A la suite de Wittgenstein, Kagame avait compris que « le
langage est une peinture de la réalité » (L. WITTIGENSTEIN, 1976, p.
33.). La dynamique du langage est une expression d’un rapport entre
l’homme et l’univers, une réflexion sur le réel.
Notre auteur avait compris avec Staline, selon le commentaire
de Gadet, que la « langue est un moyen, un instrument de
communication entre les hommes et qu’elle est directement liée à la
pensée dont elle enregistre et fixe les résultats du travail » (F.

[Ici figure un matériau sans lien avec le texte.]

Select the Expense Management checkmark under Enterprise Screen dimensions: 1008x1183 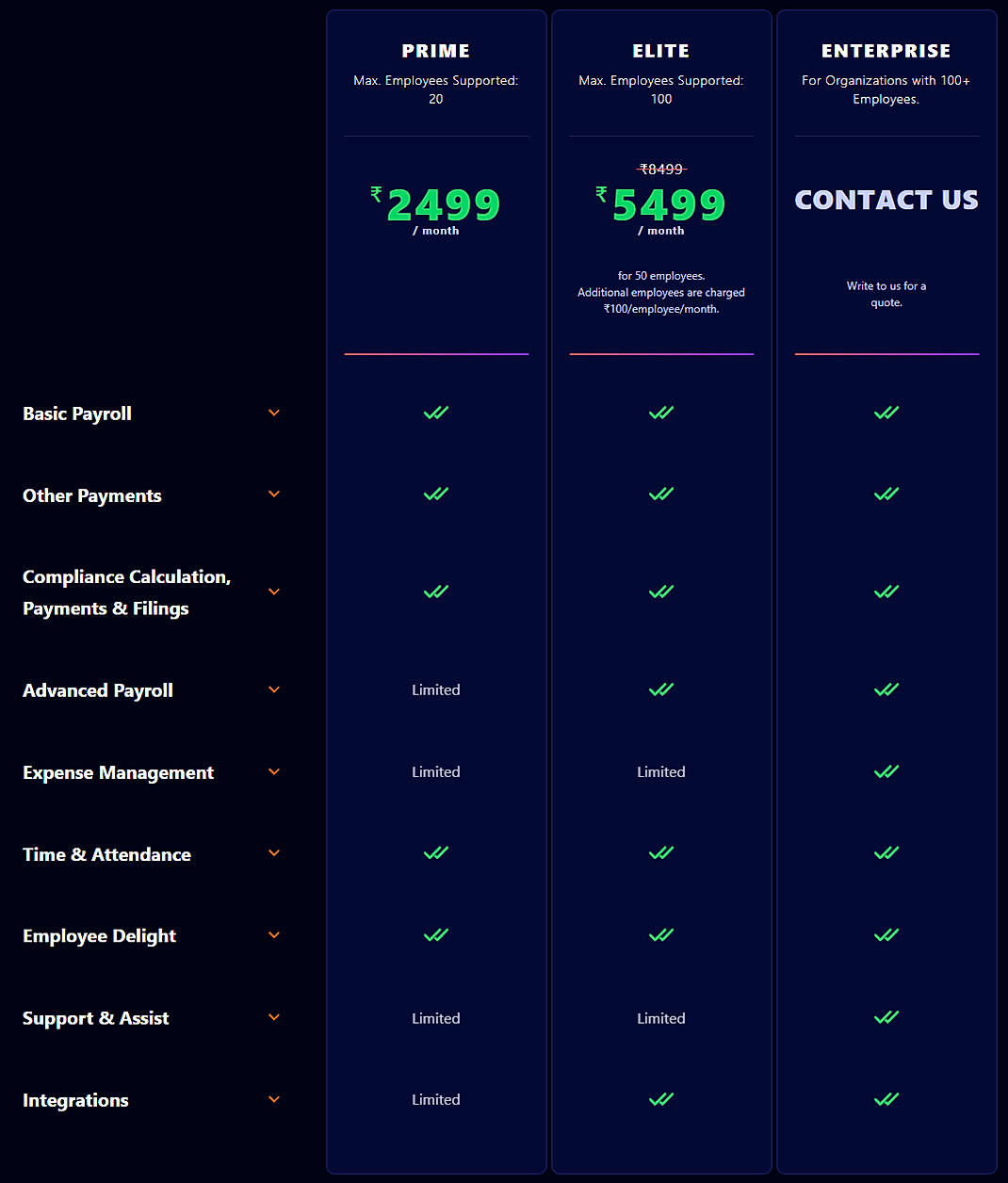(x=886, y=771)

GADET, juin 1977, pp. 56-61.). Ceci signifie que la langue étant un
symbole, elle ne fait pas seulement appel à l’interprétation, mais
aussi à une véritable réflexion philosophique. Donc, la langue est
imprégnée de philosophie, c’est-à-dire elle véhicule des idées, elle
est la sagesse parlée, l’expression de la pensée et de sentiment. En ce
sens, Heidegger considère le langage comme maison de l’être, A.

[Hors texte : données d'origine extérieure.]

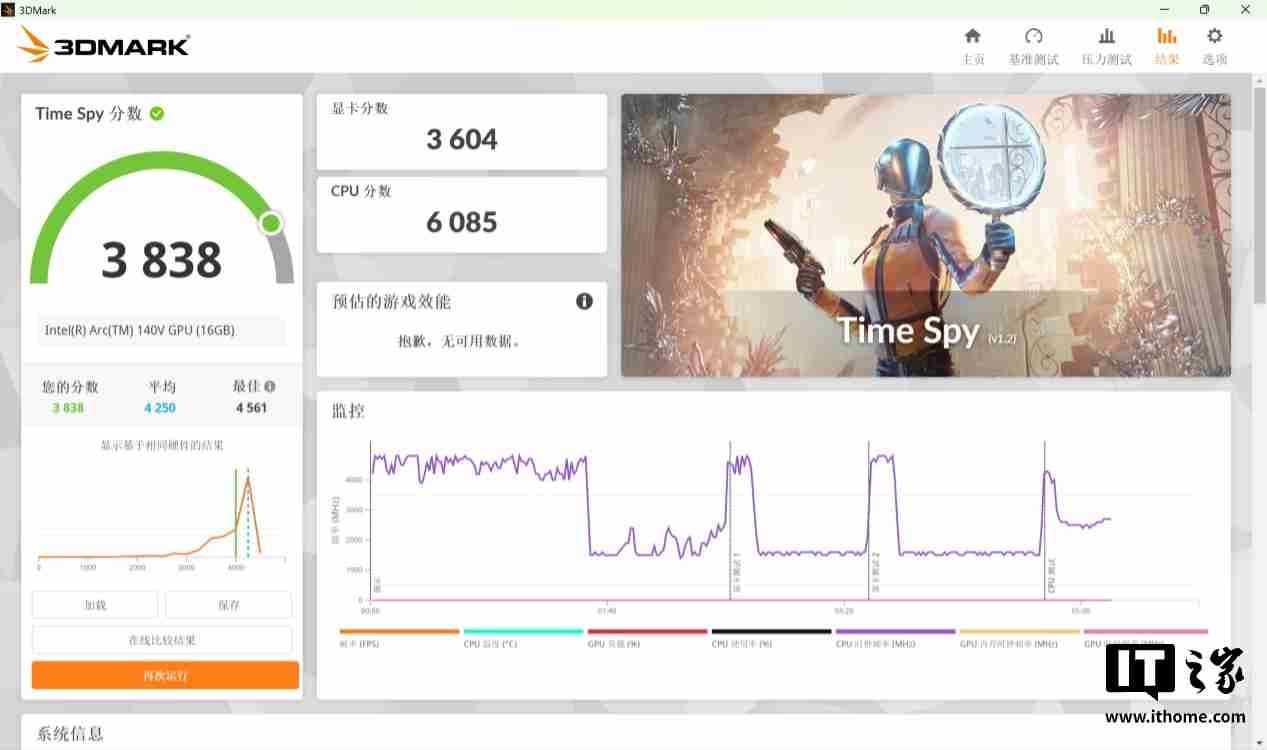Open the 3DMark home page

Kagame s’était rendu compte que le langage est manifestation et
source nourricière de l’existence d’un être. Son intérêt philosophique
consiste dans une purification à l’égard des habitudes sociales qui
masquaient l’essentiel, et entreprendre une purification semblable du
phénomène langage pour qu’en fait soit mise à nu la pensée de tout
un peuple. Qu’on est-il de l’ontologie comme science des êtres chef
KAGAME.
1.2.1. Les Quatre Catégories de l’être dans la Pensée Bantu selon
Kagame
L’analyse de l’ontologie de Kagame consiste à expliciter les
instances linguistiques fondamentales et particulières de l’univers
notamment des existants sans intelligence, de l’existant
d’intelligence et du préexistant. Sans se préoccuper de l’étude du
préexistant, entant que première cause des existants ; il convient
d’analyser les quatre catégories de l’être, à savoir le Muntu ou être
intelligent, le Kintu ou être chose, le Hantu ou l’existant localisateur
(le lieu et le temps) et Kuntu ou être modal.
1.2.1.1. Le « Muntu » ou être-avec-intelligence
L’homme est un animal supérieur formé d’un double principe
vital dont il importe de déterminer la nature : le principe vital, à
savoir l’ombre propre l’animalité et le principe d’intelligence.